DIRECTIONS:
[1] In the interview on journalism leadership, which newspaper does the speaker name as the failure that hurt the most?
[2] Pick up the interview on journalism leadership after its last sentence and continue it in the same voice.

-------- STUDY TEXT --------

Integrity and other values that you would never surrender; I also try to judge as best as I can what’s in your head and your heart, your passion, compassion, sense of humor, judgment, vision, and intellectual courage; and, obviously, talent. (I also would refer you to the interview I did with 21 hiring editors asking them how they hired and what they looked for in candidates.)
Tell me about a time you failed as a leader. What did you learn from it?
There are a number of failures in my past. And I don’t think any leader can succeed without some failures, not if you are really seeking to get better and to raise your standards and to be innovative. But I guess the one that hurt the most was the failure to rescue the Chicago Daily News. I was the last managing editor.
I don’t think I ever really knew how much the gift of being a journalist meant to me until there came a night when a friend and I walked through the newsroom and turned off the lights in the Daily News newsroom for the final time. A great newspaper, whose staff read like a Hall of Fame lineup in Chicago journalism, was laid to rest.

-------- LISTED ENTRIES --------

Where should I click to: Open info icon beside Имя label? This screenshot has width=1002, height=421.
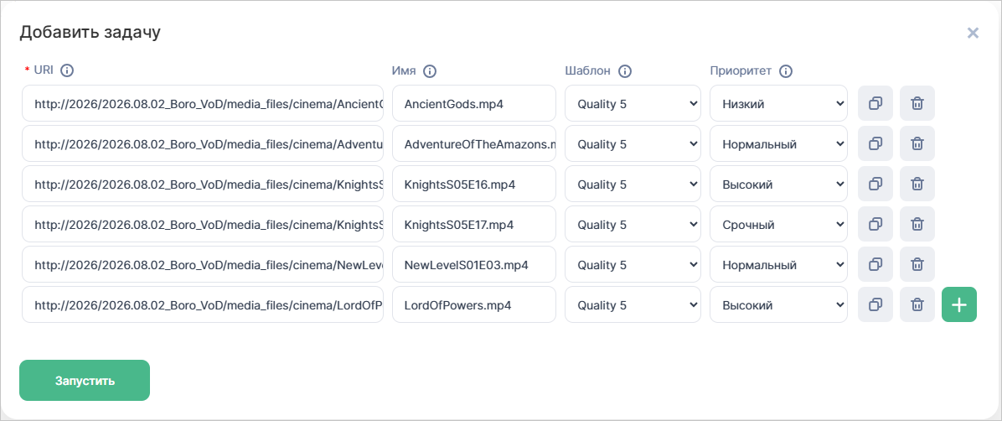click(430, 71)
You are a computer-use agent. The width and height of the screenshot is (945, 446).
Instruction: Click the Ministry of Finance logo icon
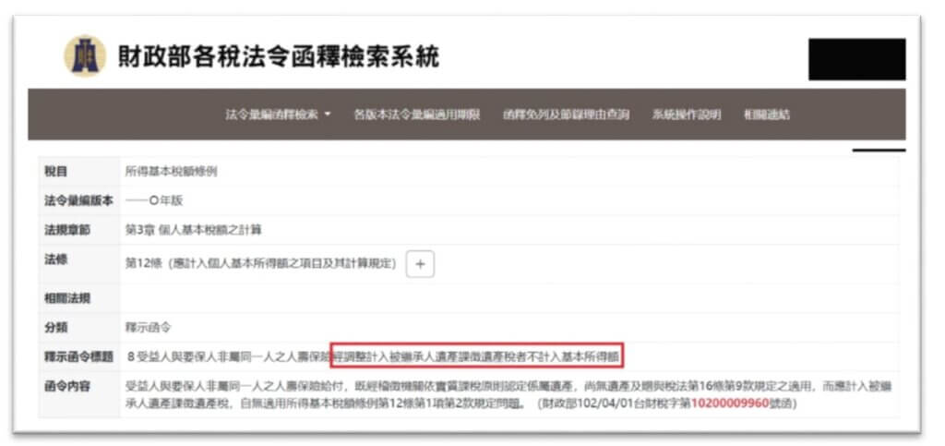pyautogui.click(x=84, y=56)
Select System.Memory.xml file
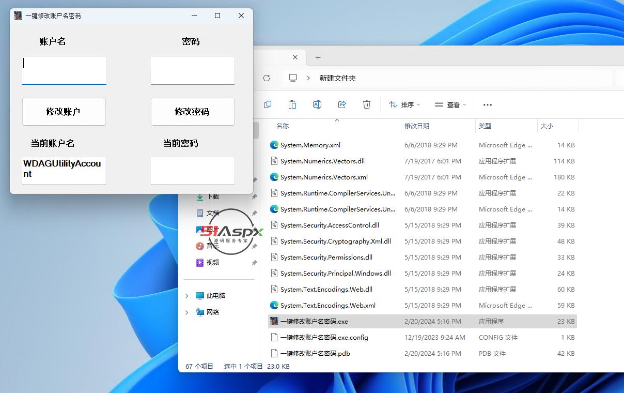The image size is (624, 393). point(310,145)
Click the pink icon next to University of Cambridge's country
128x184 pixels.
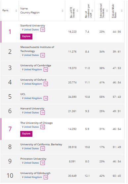(46, 70)
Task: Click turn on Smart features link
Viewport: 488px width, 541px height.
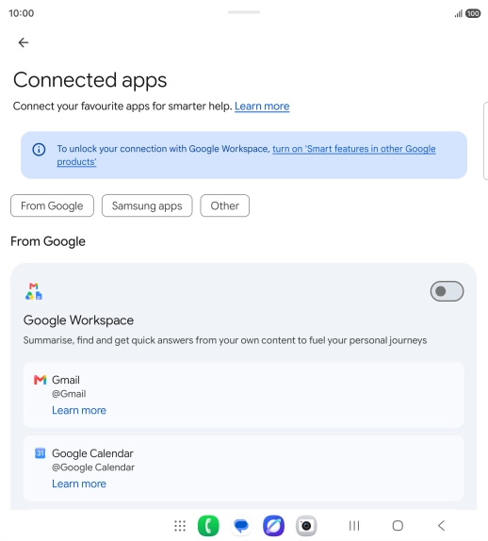Action: 246,156
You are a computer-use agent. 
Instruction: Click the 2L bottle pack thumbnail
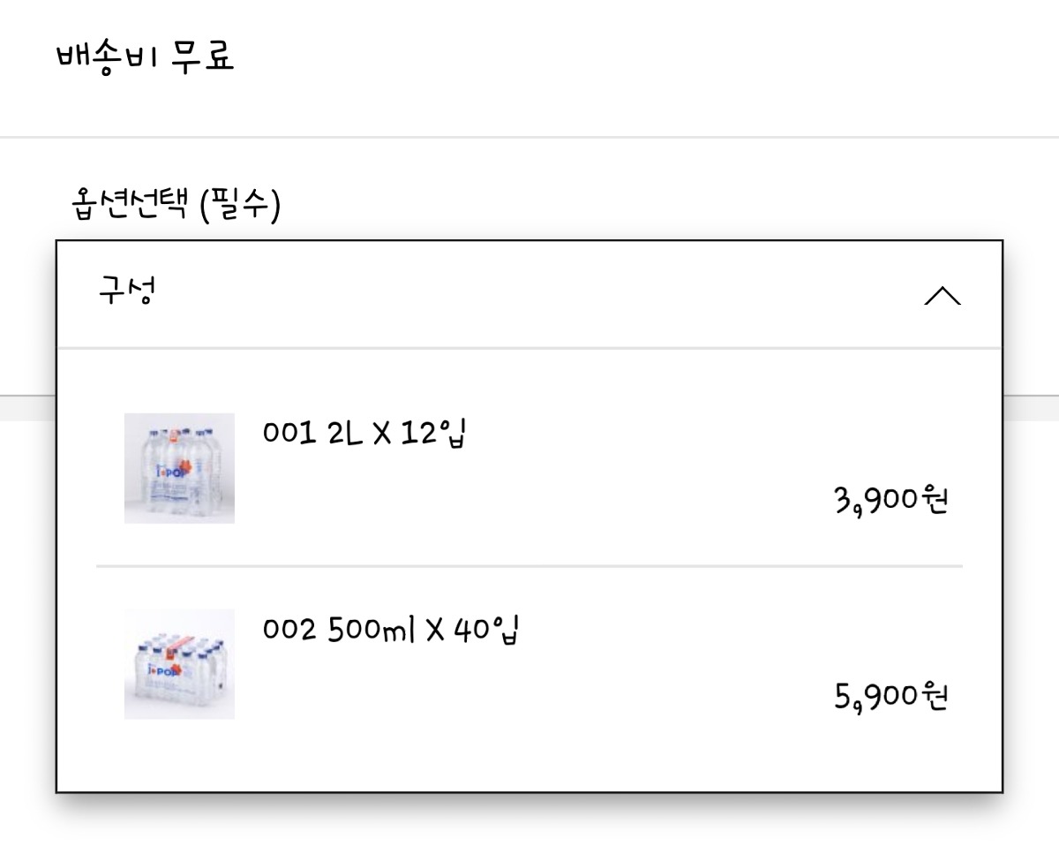point(178,468)
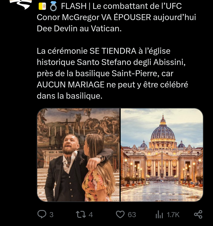Click the "Dee Devlin au Vatican" line

79,29
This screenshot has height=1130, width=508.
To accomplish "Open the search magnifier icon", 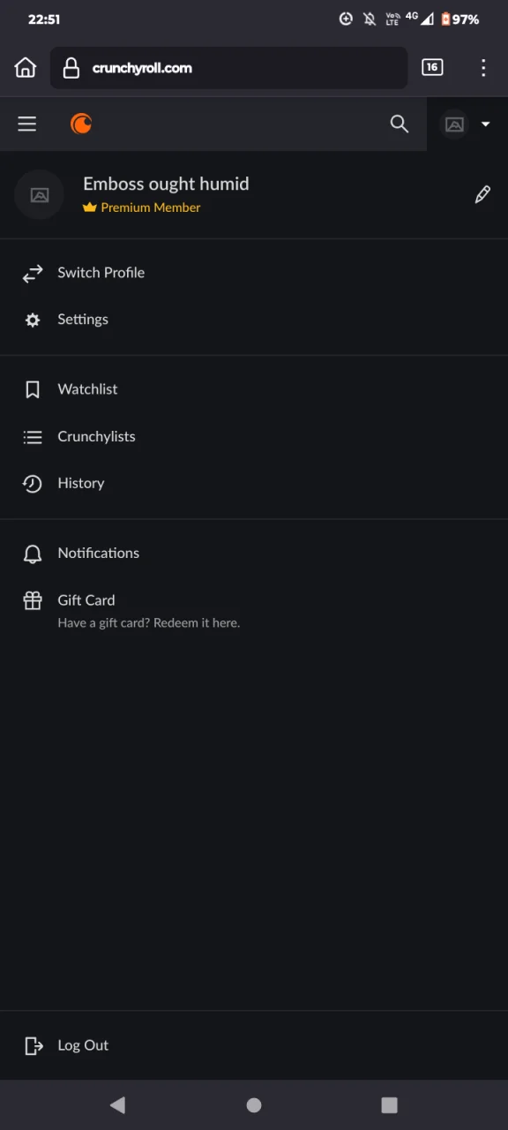I will point(400,124).
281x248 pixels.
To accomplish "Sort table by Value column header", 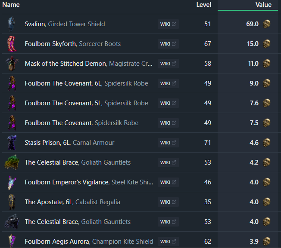I will click(263, 5).
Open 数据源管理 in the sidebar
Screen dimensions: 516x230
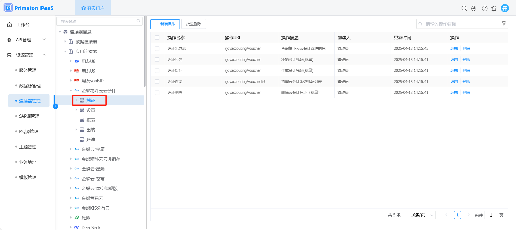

--------

EXERCISE RESULTS:
[1] The Chicago Daily News

[2]
Our dreams for the Daily News were left behind in that empty newsroom. But the darkness of night was soon replaced by the sunrise of morning and we all found jobs to go to and new newspapers to care for and new challenges to tackle. And out of that failure, a wonderful lesson was re-enforced.
I knew then, as I had never known as clearly before, what it meant to love and to care for what we do as journalists.
We all learn from watching others. Give me a leadership lesson you learned from observing someone else?
I have had many wonderful mentors, men and women I worked for and who worked for and with me.
The short and quick answer would be: Among the keys legs of the leadership stool are humility, nothing is too small to make right, be true to the core values that you would never give up, build a bridge across our differences, bring passion and compassion to the job, and find time to have fun.
A longer and more complete answer would include:
Be a genuine and active listener; don’t be afraid to cut short what isn’t working; confront your own fears and the fears of others; occasionally escape from your comfort zone.
Invest in the work of others with meaning; connect them with a purpose and build a structure of fairness.
Be approachable and accessible and confident, but always allow differences of opinion without being defensive.
Foster a spirit of inclusion, constantly striving to make your newsroom a tolerant, diverse and creative place.
Acknowledge that because of continuing change there will be scarce room for the ordinary in the future.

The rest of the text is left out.